> _Source extract_
Monday, September 21, 2009

Spiritual Lessons of Mononucleosis

TMI Disclaimer: this blog post may contain way too much information about my recent medical history. TMI is usually a line of which I am entirely oblivious, my sincerest apologies in advance.

The human body is a curious thing. Turns out that headache and the night sweats were the first of several symptoms of mononucleosis, which I tested positive for last week. Since then, I have developed the worst sore throat of all time, a full-body rash, and most recently, an overproduction of saliva. That makes sleeping an interesting endeavor. When my pride gets over the fact that I will drool, and drool a lot, I guess I will then be able to sleep. Until then, you can go ahead and count insomnia among my symptoms as well.

What we misunderstand about diseases is that we assume it's these sorts of things that diseases cause. That's sort of it, but not exactly. Actually, the headaches, the rash, the drooling tendency, are my body's response to my disease's inherent badness. Ah yes, immuno-response. Please forgive my love-hate relationship with immuno-response. I mean no harm. It's just a little bittersweet, that's all. I know that I have so much, shall I say, snot and spit, in my head for a very good reason. I have something in my body that is destructive and dangerous, and so my body is trying earnestly to create more fluids so that it can expel the virus through said fluids. That it gives me a sore throat and makes me drool is mere happenstance.

Now, of course, none of this is all that interesting to you. Unless you're one of those bioscience types. I'm not. But it's taught me something very intriguing about Christ, in particular his Body, the Church, Christian community, what have you. It's taught me, namely, that community is something that not only has needs, but more specifically, it is something that needs healing. Bodies need healing. His Body is no different. Mono has taught me that at the very worst, significant pain comes with the Body's process of healing (like my sore throat), and that at the very best, mild annoyances are sure to be a side effect as well (like me drooling all over myself). What do we need healing from? You name it. We're people. We're people with bodies that suffer pain and sickness all the time; we're people with spirits that come together into community, forming one Body, the Body of Christ, and all of our spiritual germs intermingle and create all kinds of baggage and mess. Of course, we should not think for even one moment that God did not intend it to be this way. Sometime, after all of these mono symptoms blow over, I'll feel great, like a new man, and I will be so grateful for my health. In the same way, our messy, complicated, dysfunctional, heavy-laden community is a beautiful process for us in making a broken and sinful people whole and perfect again. It's wonderful, beautiful, and it looks something like this...

Stored items:
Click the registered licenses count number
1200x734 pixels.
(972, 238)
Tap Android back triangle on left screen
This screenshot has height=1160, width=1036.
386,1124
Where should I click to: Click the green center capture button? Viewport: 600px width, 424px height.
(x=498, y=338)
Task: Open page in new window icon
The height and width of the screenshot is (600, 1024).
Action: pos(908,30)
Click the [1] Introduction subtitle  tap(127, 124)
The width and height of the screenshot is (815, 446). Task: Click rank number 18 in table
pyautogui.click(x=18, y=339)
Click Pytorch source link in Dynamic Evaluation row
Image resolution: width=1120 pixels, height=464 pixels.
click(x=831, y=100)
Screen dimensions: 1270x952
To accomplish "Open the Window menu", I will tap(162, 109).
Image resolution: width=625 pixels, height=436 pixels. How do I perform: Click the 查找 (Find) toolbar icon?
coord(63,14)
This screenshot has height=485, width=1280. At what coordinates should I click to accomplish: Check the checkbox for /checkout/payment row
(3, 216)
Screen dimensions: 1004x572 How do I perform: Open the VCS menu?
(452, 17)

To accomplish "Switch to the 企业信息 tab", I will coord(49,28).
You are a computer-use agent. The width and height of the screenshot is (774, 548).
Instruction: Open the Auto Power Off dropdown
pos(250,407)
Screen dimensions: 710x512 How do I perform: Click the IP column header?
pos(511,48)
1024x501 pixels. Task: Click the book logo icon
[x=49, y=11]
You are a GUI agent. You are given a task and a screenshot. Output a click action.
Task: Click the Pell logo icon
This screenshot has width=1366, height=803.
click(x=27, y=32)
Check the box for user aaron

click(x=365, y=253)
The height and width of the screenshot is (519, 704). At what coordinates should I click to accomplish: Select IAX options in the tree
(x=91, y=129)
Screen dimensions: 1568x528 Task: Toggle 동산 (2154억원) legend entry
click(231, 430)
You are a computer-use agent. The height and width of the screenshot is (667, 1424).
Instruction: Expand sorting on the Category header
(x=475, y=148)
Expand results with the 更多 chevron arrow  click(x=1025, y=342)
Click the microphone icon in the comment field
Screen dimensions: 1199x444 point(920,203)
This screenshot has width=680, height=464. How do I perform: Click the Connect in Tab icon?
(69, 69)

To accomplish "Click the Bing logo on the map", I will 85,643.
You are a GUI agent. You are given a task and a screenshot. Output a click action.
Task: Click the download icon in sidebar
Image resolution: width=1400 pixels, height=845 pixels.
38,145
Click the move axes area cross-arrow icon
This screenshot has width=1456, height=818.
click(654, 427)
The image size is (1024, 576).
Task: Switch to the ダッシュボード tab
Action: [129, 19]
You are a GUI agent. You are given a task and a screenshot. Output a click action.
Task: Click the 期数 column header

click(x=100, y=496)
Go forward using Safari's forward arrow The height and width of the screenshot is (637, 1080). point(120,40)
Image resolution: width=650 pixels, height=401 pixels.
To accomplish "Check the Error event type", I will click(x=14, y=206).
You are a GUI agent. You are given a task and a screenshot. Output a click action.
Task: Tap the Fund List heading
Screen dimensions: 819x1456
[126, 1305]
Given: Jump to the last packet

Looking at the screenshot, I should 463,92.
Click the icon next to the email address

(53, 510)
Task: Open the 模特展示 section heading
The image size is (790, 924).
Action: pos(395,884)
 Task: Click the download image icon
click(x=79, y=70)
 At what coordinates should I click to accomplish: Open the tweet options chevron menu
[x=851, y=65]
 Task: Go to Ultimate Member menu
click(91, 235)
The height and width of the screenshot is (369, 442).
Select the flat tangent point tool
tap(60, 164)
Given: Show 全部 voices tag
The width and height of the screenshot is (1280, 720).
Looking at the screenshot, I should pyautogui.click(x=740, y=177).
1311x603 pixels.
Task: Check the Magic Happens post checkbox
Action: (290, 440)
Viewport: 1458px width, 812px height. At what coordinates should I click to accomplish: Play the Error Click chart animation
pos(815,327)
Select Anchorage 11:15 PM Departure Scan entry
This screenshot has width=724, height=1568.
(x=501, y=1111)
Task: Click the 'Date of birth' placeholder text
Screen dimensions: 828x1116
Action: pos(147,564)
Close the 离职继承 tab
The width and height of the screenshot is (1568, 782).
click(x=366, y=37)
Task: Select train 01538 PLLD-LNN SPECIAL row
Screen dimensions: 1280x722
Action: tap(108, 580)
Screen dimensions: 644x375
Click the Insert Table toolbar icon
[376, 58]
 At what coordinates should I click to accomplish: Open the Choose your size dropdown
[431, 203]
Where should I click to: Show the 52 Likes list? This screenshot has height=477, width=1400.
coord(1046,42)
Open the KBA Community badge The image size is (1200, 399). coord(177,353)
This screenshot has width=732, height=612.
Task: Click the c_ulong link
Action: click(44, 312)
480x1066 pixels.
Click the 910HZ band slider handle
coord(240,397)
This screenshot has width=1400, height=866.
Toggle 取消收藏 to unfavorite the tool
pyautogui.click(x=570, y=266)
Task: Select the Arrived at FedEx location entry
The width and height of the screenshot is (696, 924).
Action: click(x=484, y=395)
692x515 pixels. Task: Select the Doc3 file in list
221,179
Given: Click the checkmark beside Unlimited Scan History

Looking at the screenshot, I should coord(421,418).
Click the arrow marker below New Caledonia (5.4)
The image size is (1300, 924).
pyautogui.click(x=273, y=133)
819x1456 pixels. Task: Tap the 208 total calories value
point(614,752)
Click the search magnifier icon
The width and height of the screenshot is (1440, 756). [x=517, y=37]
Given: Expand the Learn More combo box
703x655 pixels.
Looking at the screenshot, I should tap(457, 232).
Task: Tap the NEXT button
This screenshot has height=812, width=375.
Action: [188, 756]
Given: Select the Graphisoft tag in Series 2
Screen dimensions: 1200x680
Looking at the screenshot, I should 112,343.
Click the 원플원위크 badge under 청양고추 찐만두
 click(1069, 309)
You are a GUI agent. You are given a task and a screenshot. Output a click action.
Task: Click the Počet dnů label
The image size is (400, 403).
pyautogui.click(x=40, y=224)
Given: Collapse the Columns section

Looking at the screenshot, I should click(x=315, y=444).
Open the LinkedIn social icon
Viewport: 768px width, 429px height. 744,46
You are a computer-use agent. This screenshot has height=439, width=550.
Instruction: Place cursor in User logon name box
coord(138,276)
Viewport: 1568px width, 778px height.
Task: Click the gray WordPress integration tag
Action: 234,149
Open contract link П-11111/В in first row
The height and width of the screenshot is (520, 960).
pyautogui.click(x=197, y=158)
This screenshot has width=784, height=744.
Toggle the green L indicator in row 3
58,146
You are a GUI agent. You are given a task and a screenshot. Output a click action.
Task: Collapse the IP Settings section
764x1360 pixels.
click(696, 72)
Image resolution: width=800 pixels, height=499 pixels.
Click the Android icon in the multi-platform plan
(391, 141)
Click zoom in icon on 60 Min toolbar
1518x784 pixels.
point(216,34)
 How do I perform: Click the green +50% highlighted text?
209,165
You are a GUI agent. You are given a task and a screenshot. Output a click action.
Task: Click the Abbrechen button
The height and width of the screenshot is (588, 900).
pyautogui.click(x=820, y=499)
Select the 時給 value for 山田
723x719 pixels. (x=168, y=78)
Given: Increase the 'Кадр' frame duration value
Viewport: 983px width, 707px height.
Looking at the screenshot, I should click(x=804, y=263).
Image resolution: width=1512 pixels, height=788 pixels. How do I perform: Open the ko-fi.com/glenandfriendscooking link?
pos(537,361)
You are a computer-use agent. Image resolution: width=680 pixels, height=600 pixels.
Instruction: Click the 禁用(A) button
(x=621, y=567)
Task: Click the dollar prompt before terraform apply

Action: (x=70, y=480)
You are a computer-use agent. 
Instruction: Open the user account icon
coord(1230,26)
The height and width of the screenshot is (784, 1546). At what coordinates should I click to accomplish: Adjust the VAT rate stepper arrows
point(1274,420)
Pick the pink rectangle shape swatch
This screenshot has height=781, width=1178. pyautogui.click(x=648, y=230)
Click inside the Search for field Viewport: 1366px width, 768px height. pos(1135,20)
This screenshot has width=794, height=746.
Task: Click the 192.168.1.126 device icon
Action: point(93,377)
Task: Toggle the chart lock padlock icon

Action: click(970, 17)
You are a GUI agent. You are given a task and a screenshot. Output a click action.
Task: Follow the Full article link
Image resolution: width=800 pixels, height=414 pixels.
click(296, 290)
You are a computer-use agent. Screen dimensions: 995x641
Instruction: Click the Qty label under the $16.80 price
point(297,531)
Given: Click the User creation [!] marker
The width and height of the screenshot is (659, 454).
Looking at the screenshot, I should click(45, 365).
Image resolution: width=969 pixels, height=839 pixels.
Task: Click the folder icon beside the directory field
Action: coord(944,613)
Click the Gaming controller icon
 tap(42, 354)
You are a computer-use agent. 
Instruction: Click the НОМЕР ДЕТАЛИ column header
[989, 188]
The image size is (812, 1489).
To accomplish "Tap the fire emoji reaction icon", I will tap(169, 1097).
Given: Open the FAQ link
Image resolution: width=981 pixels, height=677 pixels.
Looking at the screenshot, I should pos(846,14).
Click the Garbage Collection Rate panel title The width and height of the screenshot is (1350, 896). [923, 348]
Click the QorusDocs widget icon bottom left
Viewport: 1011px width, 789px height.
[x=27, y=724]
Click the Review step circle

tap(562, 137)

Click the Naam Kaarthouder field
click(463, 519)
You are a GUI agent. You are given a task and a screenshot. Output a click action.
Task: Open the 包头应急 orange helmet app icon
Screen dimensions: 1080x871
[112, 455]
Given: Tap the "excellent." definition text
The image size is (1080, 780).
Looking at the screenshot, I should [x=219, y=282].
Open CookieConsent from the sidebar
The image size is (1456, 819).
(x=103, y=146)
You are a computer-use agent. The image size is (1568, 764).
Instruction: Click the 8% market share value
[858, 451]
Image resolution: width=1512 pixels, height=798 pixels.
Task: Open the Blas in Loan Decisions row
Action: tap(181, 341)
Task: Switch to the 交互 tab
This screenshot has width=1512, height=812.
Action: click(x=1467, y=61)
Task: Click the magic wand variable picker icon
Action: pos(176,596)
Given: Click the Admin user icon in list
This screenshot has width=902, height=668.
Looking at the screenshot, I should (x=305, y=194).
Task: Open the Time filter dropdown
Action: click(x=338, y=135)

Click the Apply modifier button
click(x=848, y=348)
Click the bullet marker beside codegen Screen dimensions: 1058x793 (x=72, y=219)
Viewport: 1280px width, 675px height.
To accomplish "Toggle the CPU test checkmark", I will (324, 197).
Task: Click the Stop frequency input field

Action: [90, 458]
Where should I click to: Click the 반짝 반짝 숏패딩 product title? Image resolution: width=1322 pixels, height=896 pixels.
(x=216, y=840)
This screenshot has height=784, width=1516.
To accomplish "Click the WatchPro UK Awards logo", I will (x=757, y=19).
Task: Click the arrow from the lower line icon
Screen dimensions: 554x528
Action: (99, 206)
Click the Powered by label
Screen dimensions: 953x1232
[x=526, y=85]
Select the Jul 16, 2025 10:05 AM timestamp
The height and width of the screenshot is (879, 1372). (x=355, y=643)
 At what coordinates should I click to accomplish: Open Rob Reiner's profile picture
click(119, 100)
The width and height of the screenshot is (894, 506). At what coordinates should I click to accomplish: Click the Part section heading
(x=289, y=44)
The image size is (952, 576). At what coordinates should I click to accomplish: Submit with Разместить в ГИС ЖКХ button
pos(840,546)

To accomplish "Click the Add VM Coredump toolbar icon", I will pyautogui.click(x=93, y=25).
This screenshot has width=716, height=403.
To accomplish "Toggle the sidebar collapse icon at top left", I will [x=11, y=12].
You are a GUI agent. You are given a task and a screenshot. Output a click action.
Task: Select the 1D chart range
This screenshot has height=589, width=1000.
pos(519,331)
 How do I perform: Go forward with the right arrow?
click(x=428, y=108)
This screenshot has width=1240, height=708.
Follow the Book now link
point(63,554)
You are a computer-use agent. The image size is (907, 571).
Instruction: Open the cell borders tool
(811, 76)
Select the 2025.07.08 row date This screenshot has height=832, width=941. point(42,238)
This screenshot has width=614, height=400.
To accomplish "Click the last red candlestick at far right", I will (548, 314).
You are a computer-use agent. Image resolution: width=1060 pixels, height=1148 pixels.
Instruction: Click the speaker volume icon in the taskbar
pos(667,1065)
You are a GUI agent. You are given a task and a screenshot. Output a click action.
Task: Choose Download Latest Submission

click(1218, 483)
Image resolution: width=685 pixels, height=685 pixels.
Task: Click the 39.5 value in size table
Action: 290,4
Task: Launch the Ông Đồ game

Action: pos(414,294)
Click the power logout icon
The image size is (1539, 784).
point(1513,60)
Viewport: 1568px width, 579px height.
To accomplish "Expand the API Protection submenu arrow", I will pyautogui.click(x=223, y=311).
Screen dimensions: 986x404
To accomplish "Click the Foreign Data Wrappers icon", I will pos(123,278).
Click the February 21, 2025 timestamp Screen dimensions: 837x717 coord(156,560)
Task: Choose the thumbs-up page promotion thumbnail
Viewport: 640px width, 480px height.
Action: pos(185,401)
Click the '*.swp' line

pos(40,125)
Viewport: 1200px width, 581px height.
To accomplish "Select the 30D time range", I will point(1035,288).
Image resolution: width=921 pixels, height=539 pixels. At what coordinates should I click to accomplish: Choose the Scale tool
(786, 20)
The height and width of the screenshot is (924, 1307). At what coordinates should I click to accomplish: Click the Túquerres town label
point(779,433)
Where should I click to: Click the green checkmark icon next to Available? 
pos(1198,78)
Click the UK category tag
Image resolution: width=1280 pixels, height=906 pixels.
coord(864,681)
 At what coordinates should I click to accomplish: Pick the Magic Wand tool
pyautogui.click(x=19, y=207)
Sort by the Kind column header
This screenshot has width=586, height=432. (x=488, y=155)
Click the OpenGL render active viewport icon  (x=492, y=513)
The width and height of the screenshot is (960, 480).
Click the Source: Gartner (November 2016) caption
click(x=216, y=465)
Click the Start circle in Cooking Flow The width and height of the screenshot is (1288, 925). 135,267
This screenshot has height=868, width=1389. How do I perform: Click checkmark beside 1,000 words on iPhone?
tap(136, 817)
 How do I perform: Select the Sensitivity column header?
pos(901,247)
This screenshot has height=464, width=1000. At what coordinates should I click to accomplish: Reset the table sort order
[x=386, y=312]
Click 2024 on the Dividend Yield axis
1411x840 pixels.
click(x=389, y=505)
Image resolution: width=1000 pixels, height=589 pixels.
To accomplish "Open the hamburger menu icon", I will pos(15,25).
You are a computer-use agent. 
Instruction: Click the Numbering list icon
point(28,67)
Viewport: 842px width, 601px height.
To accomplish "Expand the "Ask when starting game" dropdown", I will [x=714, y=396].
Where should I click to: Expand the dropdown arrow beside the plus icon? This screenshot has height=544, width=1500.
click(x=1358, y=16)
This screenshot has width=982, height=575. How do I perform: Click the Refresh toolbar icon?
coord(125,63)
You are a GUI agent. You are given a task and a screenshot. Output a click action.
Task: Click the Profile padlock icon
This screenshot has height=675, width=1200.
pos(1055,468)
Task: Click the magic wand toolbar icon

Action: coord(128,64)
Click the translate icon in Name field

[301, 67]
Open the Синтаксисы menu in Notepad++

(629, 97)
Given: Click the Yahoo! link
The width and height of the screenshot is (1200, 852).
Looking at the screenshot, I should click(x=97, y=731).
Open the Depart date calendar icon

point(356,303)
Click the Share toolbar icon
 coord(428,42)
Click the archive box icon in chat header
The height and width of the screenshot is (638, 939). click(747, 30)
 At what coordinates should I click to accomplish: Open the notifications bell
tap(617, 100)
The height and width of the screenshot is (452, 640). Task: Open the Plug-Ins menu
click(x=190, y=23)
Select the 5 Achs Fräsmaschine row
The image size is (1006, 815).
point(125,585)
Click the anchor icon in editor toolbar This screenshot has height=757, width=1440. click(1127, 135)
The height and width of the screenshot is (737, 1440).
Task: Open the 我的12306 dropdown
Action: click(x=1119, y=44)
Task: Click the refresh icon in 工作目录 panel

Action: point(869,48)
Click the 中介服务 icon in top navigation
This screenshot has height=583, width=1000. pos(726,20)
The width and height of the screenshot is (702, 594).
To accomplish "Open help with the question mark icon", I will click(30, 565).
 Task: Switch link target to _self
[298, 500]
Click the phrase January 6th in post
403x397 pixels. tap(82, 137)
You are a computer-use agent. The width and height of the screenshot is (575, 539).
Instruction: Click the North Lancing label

> _Task set_
• A. How would you render this sentence from the blog post on mononucleosis in Spanish: "It's taught me, namely, that community is something that not only has needs, but more specifically, it is something that needs healing."?
• B. Can you carry the blog post on mononucleosis on from its final sentence?

> _Results by task_
• A. Me ha enseñado, en concreto, que la comunidad es algo que no solo tiene necesidades, sino que, más específicamente, es algo que necesita sanación.

• B.
So then you are no longer strangers and aliens,
but you are fellow citizens with the saints and members of the household of God, built on the foundation of the apostles and prophets, Christ Jesus himself being the cornerstone, in whom the whole structure, being joined together, grows into a holy temple in the Lord. In him you also are being built together into a dwelling place for God by the Spirit. -Paul's letter to the Ephesians, chapter 2, verses 19-22, English Standard Version

And that is why the community must be made perfect. It houses the Spirit of the Living God. It would be irreverent to offer anything less than something radiantly beautiful, flawless, and exquisite. We just have to acknowledge that at times it will be painful and annoying. And that sometimes we will just have to drool in our sleep. Or, maybe that's taking the metaphor too far? Maybe next time we'll spend more time unpacking the hidden significance of my full-body rash. Whatever the people want!

Friday, September 11, 2009

My Godsend of a Headache

Thought I would let that last post sink in a bit. I've heard from people who didn't even know Mom that my tribute brought them to tears. The post was more for my own sake than anyone else, but I'm glad that the blogosphere made it possible for you to read it as well.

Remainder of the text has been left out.